Data provided:
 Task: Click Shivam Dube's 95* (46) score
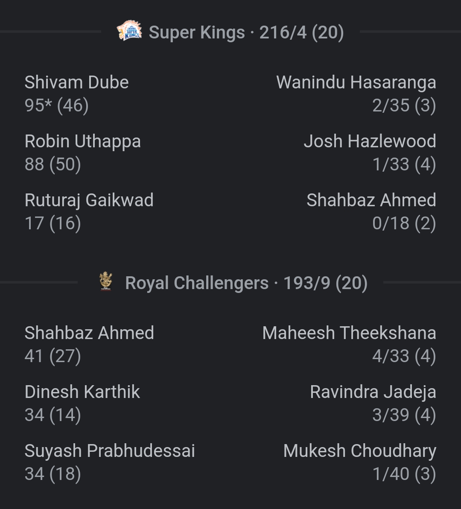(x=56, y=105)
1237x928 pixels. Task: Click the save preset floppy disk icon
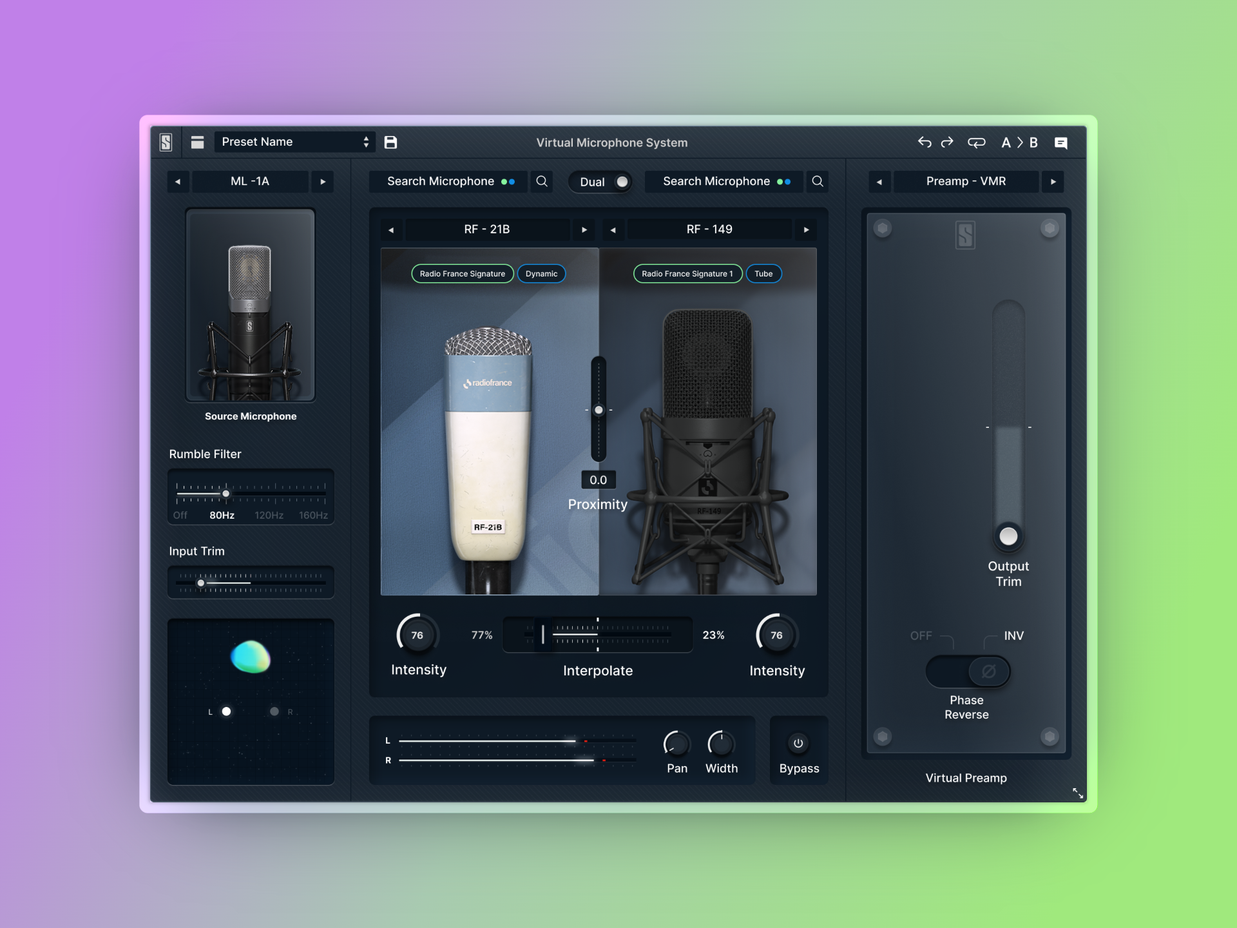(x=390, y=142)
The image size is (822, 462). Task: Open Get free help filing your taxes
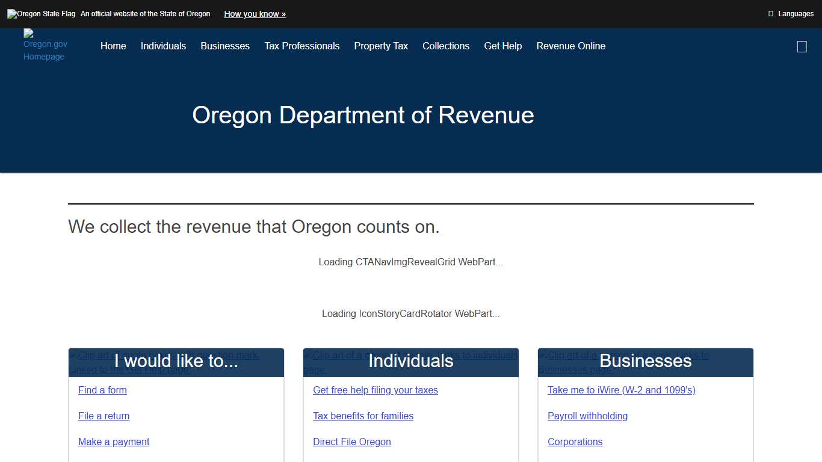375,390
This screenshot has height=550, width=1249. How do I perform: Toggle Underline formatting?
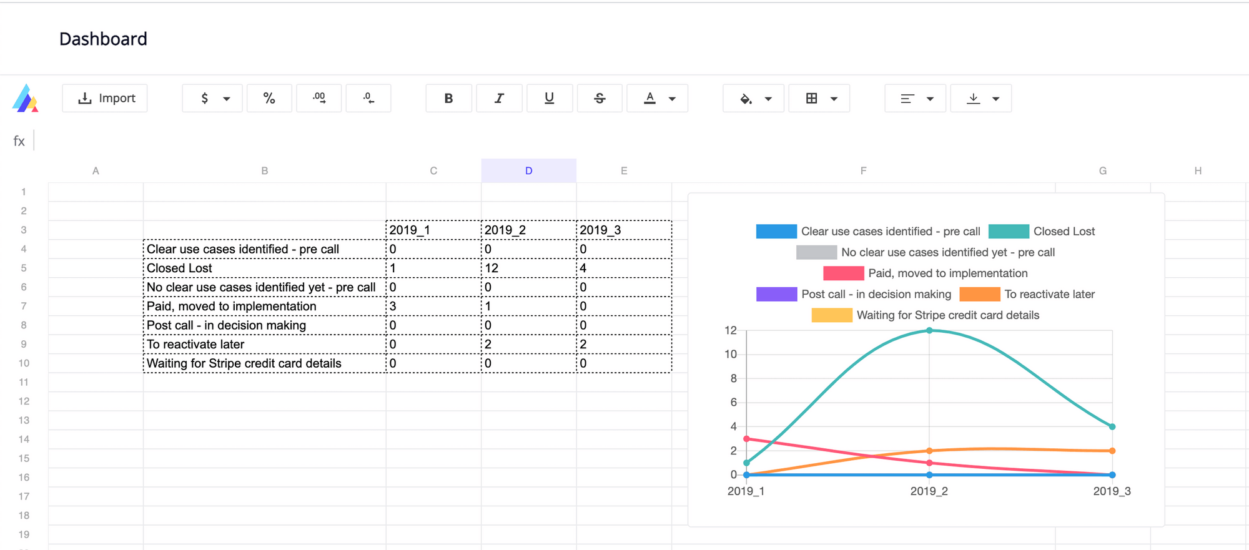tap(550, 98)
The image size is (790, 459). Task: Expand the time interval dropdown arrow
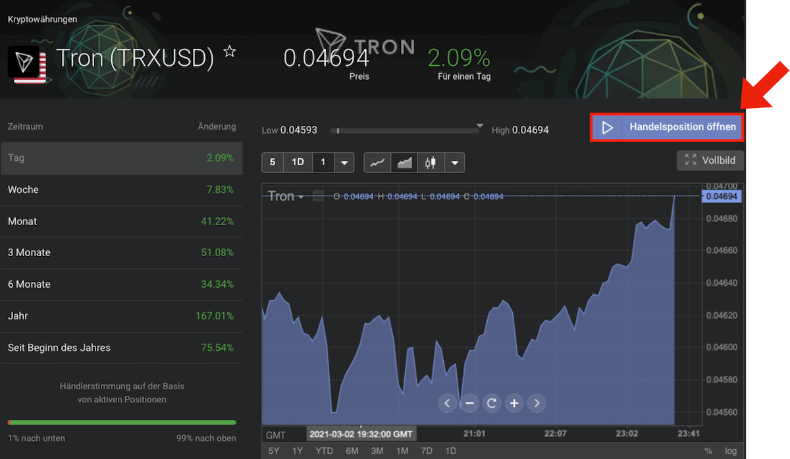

What is asked: Rewrite every row from the start of the rows through the line containing "tap(550, 98)", both ends included, keeping each request and shifting every coordinate in the answers up by 123. Leave the pictures out.

Reply to the task:
 Task: Click Shivam Dube's 95* (46) score
(x=179, y=228)
1237x928 pixels. Task: Click the save preset floppy disk icon
(x=513, y=265)
The image size is (822, 462). Task: Open Get free help filing your taxes
498,513
This screenshot has height=550, width=1249. How do I perform: Toggle Underline formatting?
tap(673, 221)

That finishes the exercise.